I am at that stage in my reading life where I purchase Peirene books without even reading their blurbs, almost certain as I am that I will enjoy them, and find them striking and thought-provoking. I have only been disappointed with one of their titles to date, and they firmly remain one of my favourite publishing houses. When I spotted a deal on the Kindle store for Linda Stift’s The Empress and the Cake then, I jumped at the chance of buying it, and read it the very next day. Given its title too, it seems fitting that I am scheduling this post on my birthday!
The Empress and the Cake has been translated from its original German by Jamie Bulloch, and is set in Vienna. Its Austrian author has won many awards for her writing. The novella is part of Peirene’s Fairy Tale: End of Innocence series.
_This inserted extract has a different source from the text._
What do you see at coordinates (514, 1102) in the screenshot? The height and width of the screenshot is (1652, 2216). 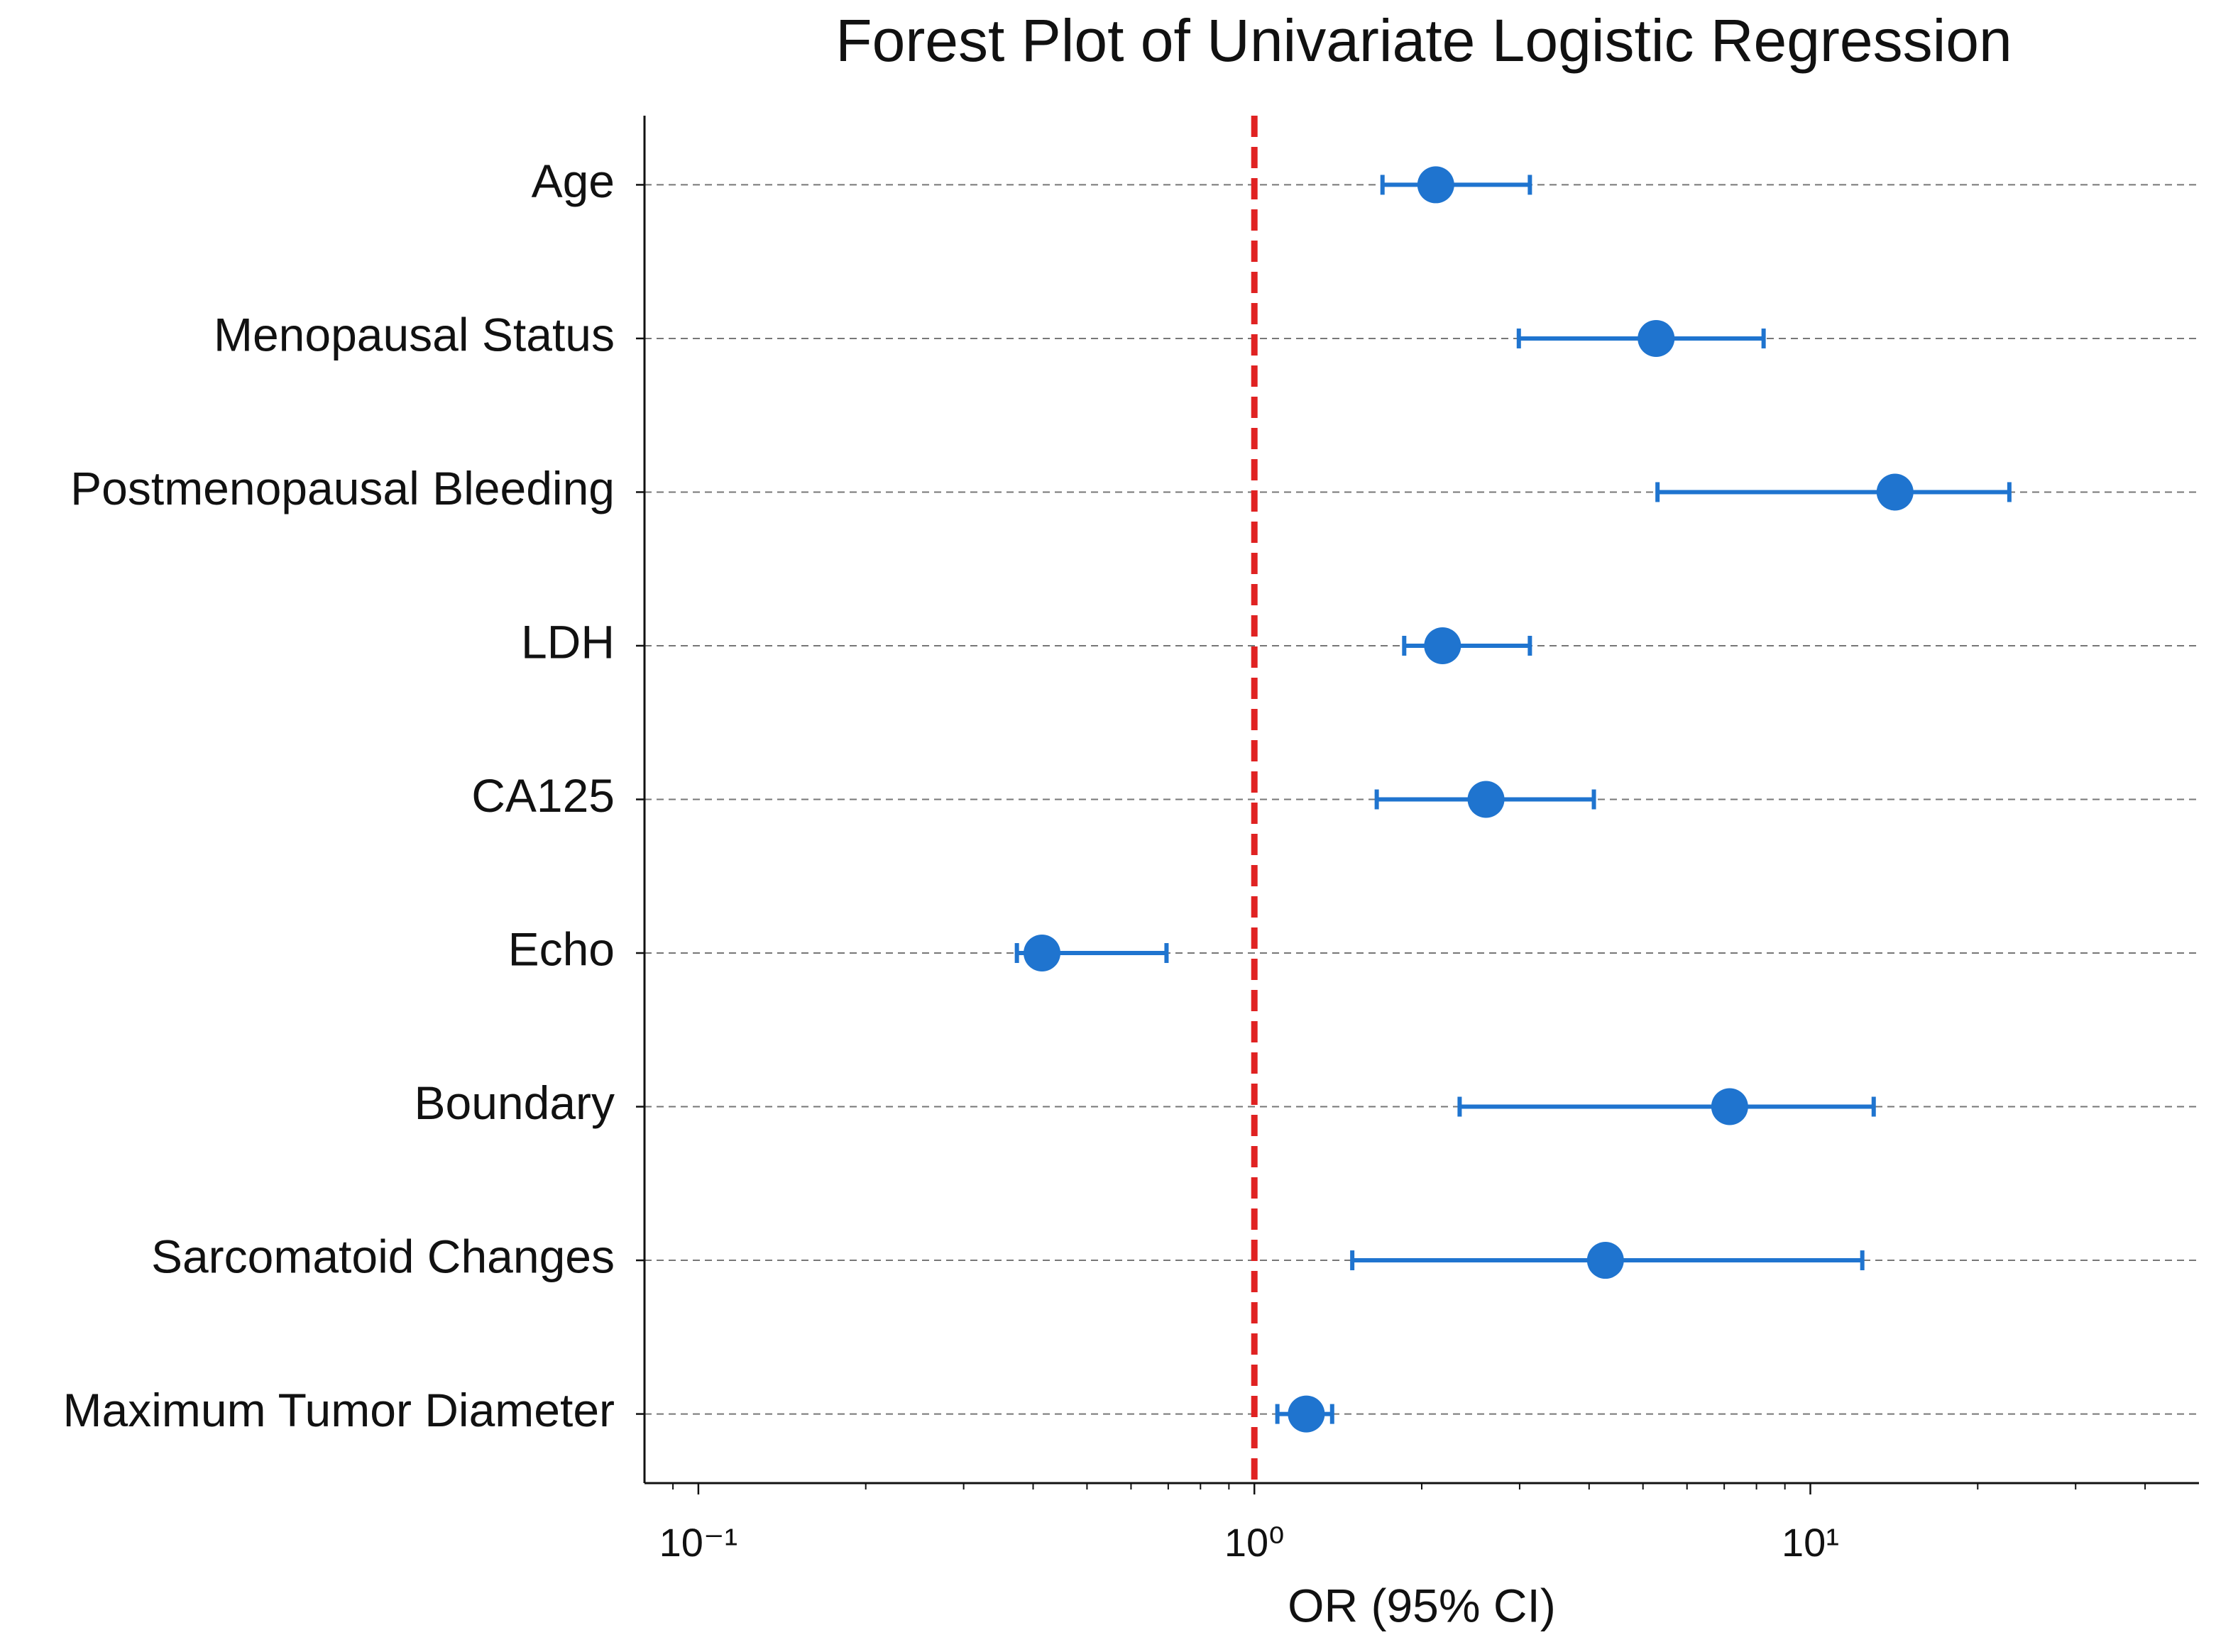 I see `y-tick-label: Boundary` at bounding box center [514, 1102].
Of it, Meike Ziervogel, the founder of Peirene Press, writes: ‘On the surface this is a clever thriller-cum-horror story of three women and their descent into addiction, crime and madness. And at times it’s very funny. But don’t be fooled. The book also offers an exploration of the way the mind creates its own realities and – quite often – deludes us into believing that we control what is actually controlling us.’
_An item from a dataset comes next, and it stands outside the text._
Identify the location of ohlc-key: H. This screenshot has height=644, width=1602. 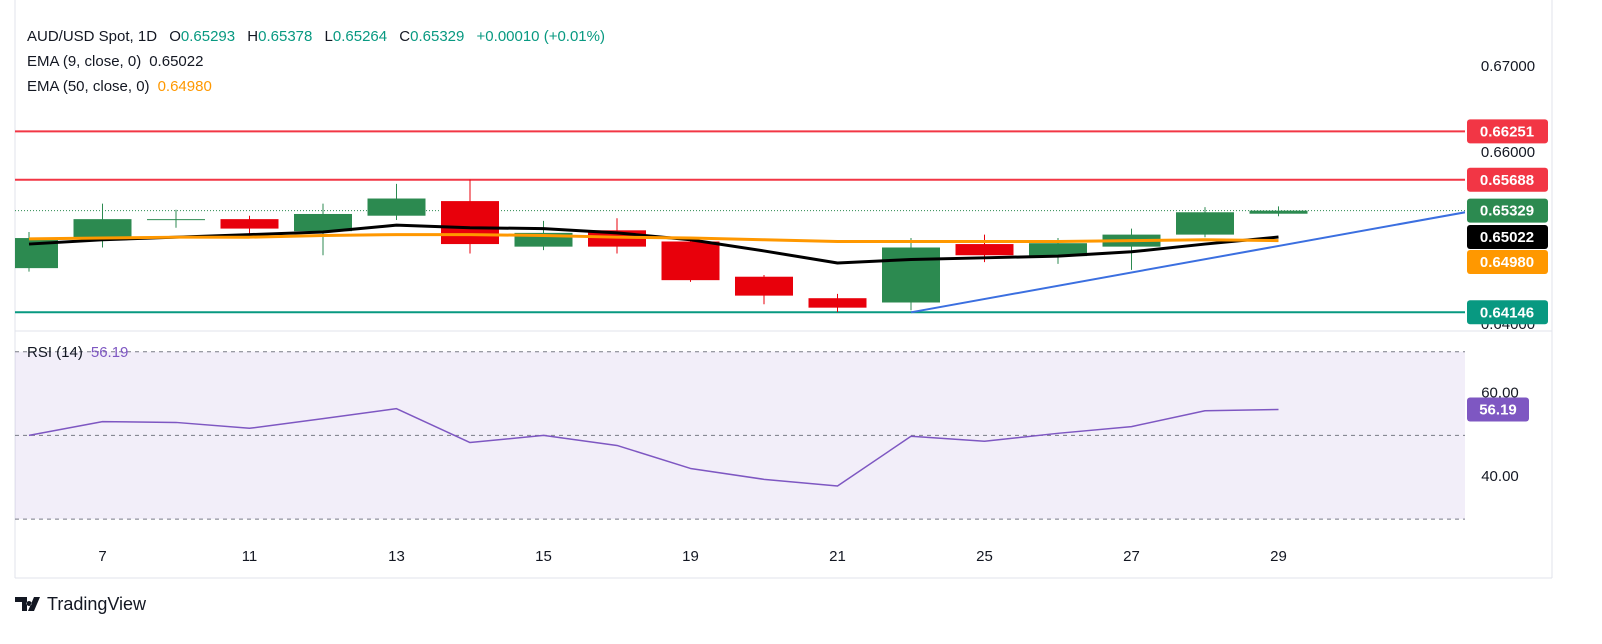
(252, 36).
The Empress and the Cake is split into two distinct parts, and opens with our narrator standing in a cake shop, where she sees a woman acting rather strangely: ‘She had no intention, so it appeared, of buying anything; she simply seemed to enjoy gazing at the layers of light and dark chocolate, the white cream toppings and the colourful sugar decorations’. This woman, who later introduces herself as Frau Hohenembs, asks the narrator to share a splendidly named Gugelhupf with her. Without explanation, the narrator then follows Frau Hohenembs to her apartment, under the pretence of eating cake and drinking coffee: ‘And I really didn’t have a clue what I was going to do with half a Gugelhupf after stuffing myself with cake at this woman’s place. Even contemplating what might happen with my share was giving me a headache.’
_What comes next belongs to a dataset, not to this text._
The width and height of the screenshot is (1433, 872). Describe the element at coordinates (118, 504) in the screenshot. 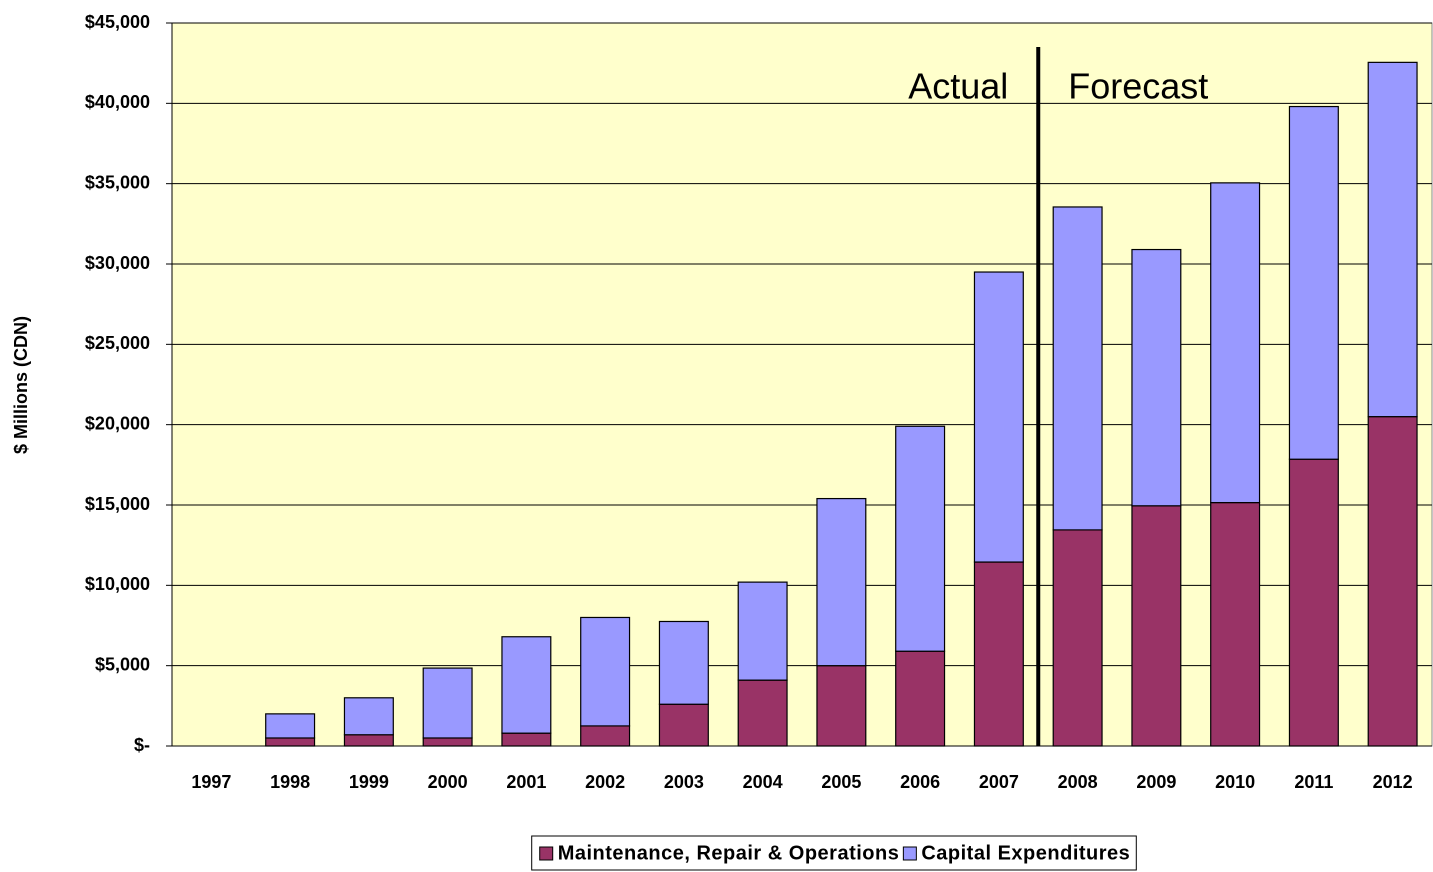

I see `y-tick-label: $15,000` at that location.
A distinct contrast to Frau Hohenembs is her housekeeper, Ida: Frau Hohenembs ‘definitely fell into the category of thin, if not emaciated. [Overweight] Ida rapidly ate four pieces of cake, one after the other…’. We find, rather soon, that our narrator suffered with bulimia when she was younger, and the gluttony of eating of the cake – something which she would ordinarily avoid – brings on a relapse: ‘The grotesque face of my abnormality, which had lain dormant within me, resurfaced. It was the first time in fifteen years. I had always known that there was no safety net. But I hadn’t suspected that it would arrive so unspectacularly, that it would not be preceded by a disaster such as heartbreak or dismissal or a death.’
The present-day story is interspersed with extracts from a fairytale-like text, which allows the reader to muse somewhat upon whose story it is, and who is doing the telling of it. These sections render the whole peculiar, yet beguiling; there is almost a compulsion to keep reading. Stift has cleverly, in such a restricted space as a novella, presented an almost impossible plot to correctly guess at. The Empress and the Cake is rather unsettling, particularly toward the end, but if you like quirky and unusual books, it is one which is well worth picking up.